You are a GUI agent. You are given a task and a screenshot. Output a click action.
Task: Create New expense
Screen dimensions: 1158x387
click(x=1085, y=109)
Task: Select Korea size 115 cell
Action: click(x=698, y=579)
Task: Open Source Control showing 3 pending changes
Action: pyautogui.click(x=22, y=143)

+++

* [Action item]
Your task is to transcribe each record faithfully and in full.

* [Response to this exercise]
You are a GUI agent. You are given a task and a screenshot. Output a click action.
Task: Create New expense
Screen dimensions: 1158x387
click(x=1085, y=109)
Task: Select Korea size 115 cell
Action: click(x=698, y=579)
Task: Open Source Control showing 3 pending changes
Action: pyautogui.click(x=22, y=143)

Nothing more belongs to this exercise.